Préparer l’image pour le fichier numérique final a été une entreprise aussi considérable qu’exigeante. D’abord, il a fallu en modifier le format pour qu’elle corresponde aux dimensions de la salle. L’image d’origine choisie était assez petite. La travailler pour arriver à une taille permettant de conserver un niveau de définition acceptable pour un tel format s’est avéré un processus technique incroyablement complexe. Également, en dépit de son sujet dramatique, l’original était plutôt plat et terne. Cela fonctionnait pour une photographie de nouvelles, mais pas pour ce que je voulais en faire. Il a fallu apporter beaucoup d’ajustements, en particulier pour la tonalité et la couleur de l’image. En même temps, le tirage lui-même avait tout du coup de dés. J’ai travaillé avec une entreprise connue pour la qualité de ses résultats avec cette technologie, mais je ne pouvais être présente pour l’impression. Par chance, la pièce terminée était calibrée en fonction d’une petite épreuve réalisée préalablement. Si tel n’avait pas été le cas, cela n’aurait pas fonctionné.
Vous ne savez jamais ce qu’une œuvre va exprimer. Je ne crois pas avoir réalisé la force d’Aleppo avant de marcher sur le tapis dans cet espace et de voir les autres dans l’œuvre.
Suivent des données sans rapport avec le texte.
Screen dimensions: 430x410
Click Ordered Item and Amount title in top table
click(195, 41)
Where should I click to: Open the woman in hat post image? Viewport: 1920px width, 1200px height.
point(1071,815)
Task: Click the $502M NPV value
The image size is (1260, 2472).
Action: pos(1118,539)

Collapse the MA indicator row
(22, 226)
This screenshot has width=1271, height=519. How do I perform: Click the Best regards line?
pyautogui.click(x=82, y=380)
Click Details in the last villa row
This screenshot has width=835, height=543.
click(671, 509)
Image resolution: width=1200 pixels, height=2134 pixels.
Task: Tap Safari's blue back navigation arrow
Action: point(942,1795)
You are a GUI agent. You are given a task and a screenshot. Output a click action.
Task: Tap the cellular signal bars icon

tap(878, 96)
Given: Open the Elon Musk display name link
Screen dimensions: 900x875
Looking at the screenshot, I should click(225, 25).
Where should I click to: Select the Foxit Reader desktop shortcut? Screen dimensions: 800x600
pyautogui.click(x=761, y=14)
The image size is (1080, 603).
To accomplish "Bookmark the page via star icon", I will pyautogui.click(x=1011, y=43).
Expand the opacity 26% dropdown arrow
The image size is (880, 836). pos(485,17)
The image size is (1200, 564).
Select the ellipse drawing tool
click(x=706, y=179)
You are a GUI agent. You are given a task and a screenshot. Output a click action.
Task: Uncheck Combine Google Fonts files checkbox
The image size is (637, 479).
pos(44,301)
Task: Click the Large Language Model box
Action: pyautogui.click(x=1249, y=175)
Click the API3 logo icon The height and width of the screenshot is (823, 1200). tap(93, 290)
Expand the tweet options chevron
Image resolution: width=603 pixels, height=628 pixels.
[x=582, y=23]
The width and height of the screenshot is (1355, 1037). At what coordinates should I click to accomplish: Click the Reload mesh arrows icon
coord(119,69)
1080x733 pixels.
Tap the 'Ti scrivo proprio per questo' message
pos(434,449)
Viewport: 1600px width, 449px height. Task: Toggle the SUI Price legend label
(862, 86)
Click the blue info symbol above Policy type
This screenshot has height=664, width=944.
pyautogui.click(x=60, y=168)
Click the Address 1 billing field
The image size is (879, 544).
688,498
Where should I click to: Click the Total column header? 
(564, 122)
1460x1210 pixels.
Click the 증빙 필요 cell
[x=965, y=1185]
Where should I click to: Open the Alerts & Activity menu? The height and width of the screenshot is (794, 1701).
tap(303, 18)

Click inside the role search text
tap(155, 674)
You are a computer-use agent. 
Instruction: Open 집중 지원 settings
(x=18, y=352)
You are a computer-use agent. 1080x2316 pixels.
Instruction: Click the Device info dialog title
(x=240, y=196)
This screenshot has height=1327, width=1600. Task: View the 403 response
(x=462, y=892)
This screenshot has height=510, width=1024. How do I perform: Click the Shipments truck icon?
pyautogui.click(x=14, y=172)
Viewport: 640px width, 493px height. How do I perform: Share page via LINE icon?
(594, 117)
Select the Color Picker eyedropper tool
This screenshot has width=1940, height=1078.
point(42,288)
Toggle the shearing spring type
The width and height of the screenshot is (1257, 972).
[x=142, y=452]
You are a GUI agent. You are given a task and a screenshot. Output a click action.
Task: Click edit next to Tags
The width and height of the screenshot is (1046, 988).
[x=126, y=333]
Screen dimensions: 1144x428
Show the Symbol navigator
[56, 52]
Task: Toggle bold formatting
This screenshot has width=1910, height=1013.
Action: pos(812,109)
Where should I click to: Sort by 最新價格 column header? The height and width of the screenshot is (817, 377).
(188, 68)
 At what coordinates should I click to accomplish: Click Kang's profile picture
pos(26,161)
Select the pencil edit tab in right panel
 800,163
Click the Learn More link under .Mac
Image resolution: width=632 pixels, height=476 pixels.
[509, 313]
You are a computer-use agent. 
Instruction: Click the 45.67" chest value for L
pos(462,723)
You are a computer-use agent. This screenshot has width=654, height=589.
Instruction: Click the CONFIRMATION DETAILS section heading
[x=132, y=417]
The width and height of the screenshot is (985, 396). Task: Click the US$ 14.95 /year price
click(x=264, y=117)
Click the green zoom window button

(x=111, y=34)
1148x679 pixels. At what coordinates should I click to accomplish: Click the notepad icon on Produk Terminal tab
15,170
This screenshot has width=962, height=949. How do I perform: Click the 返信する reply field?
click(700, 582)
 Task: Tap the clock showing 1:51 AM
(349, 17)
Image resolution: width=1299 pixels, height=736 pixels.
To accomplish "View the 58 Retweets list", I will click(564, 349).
En fin de compte, je réalise que cette pièce ne portait pas tant sur la guerre lointaine en Syrie et ses victimes que sur nous observateurs, en qualité de témoins.
Traduit par Frédéric Dupuy
2 Michael Kimmelman, “Heart-breaking Images From Syria, So Numbingly Familiar”, New York Times, dimanche 4 mars 2018, p. A 15
Gisele Amantea est une artiste en arts visuels connue pour son approche interdisciplinaire et son utilisation novatrice de différents matériaux, formats et procédés. Souvent réalisées in situ et de grand format, ses œuvres explorent les questions liées au genre, à la classe, à la nostalgie, à l’histoire, au souvenir et à la relation entre espaces privé et public. Anciennement professeure agrégée au département Studio Arts de l’Université Concordia à Montréal, où elle a enseigné de 1995 à 2012, elle a présenté son travail au Canada et à l’étranger, notamment dans le cadre de Oh, Canada au MASS MoCA, à North Adams, au Massachusetts, en 2012, exposition majeure consacrée à l’art contemporain canadien.